As interpolation-data (points and values) I have a 2-D 1x1 degree lat-,lon- grid, with a scalar-variable on each gridpoint. Large areas of the grid consists of NaNs (~40%). As coordinates (xi), I have an array of "unstructured" coordinates, all of which are inside of the grids bounds, and very few coordinates (<0.1%) are located near NaNs.
Usually, when linearly interpolating, I use scipy.interpolate.RegularGridInterpolator(points , values, method='linear')
when I interpolate gridded data to unstructured coordinates. Followed by a subsequent nearest neighbor interpolation for the remaining 0.1% where linear interpolation fails near NaNs.

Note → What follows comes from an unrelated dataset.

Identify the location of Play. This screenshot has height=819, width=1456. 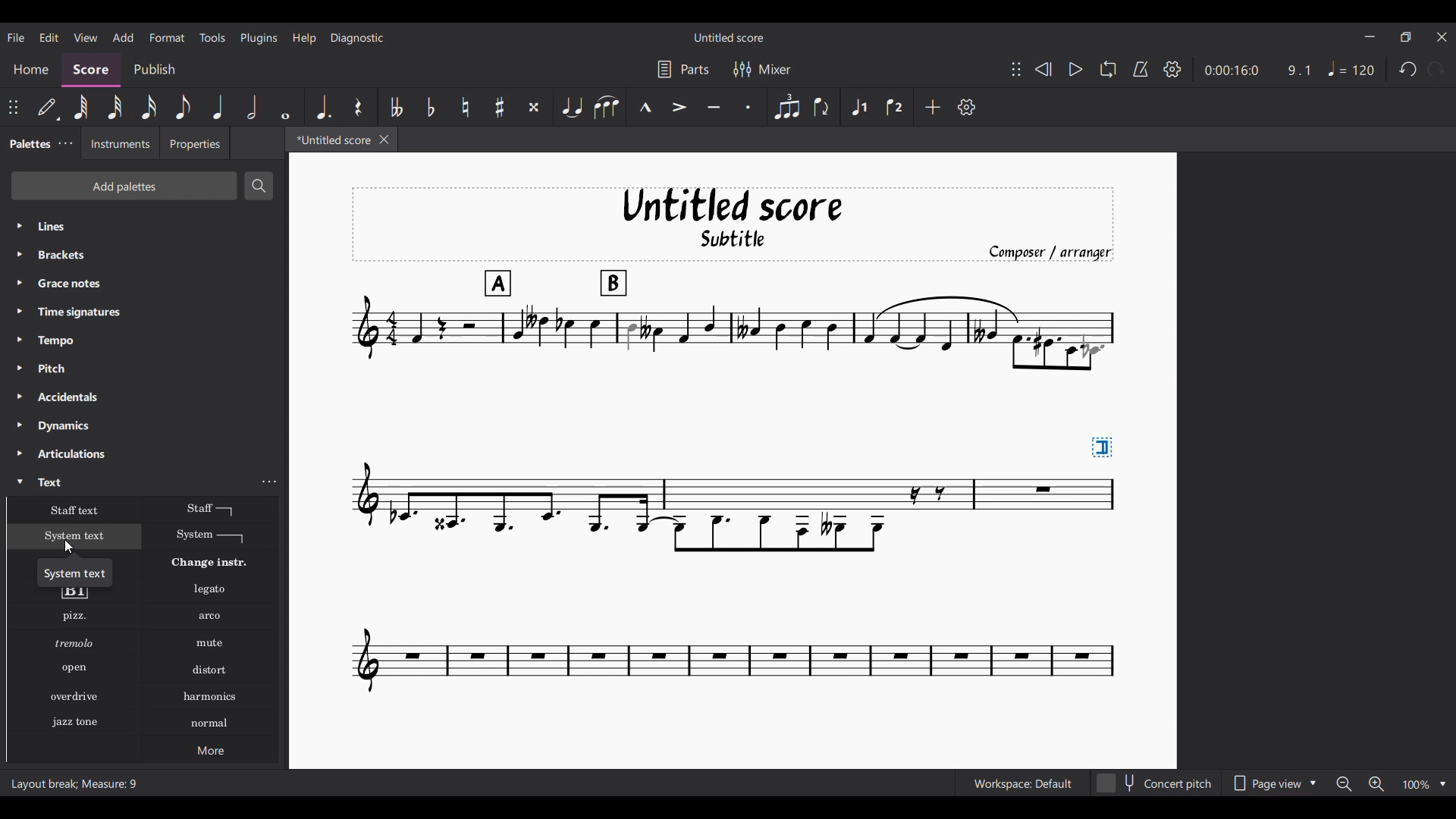
(1075, 69). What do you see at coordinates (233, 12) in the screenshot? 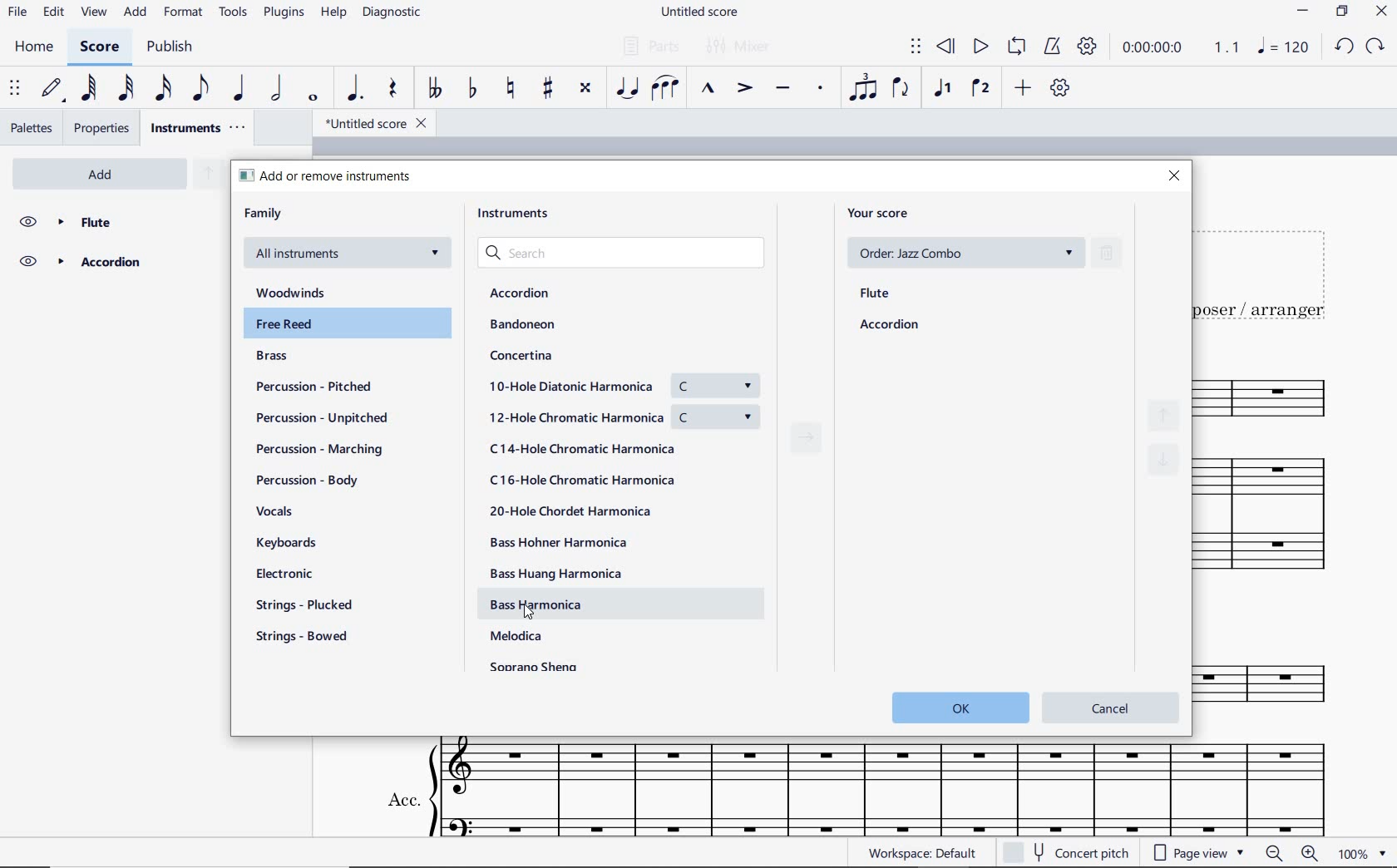
I see `TOOLS` at bounding box center [233, 12].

fc = RegularGridInterpolator(points, values, method='cubic', bounds_error=True)
interped_cubic = fc(xi)
which raises "ValueError: Array must not contain infs or nans."
I have also tried interp2d
:
fc = interp2d(lon0, lat0, data, kind='cubic', bounds_error=True)
interped_cub = fc(lon, lat)
which returns interpolated values on a grid of shape (lon.size, lat.size), instead of interpolating onto the coordinates (lon, lat). (see Reproducible example for definition of lon/lat and lon0/lat0)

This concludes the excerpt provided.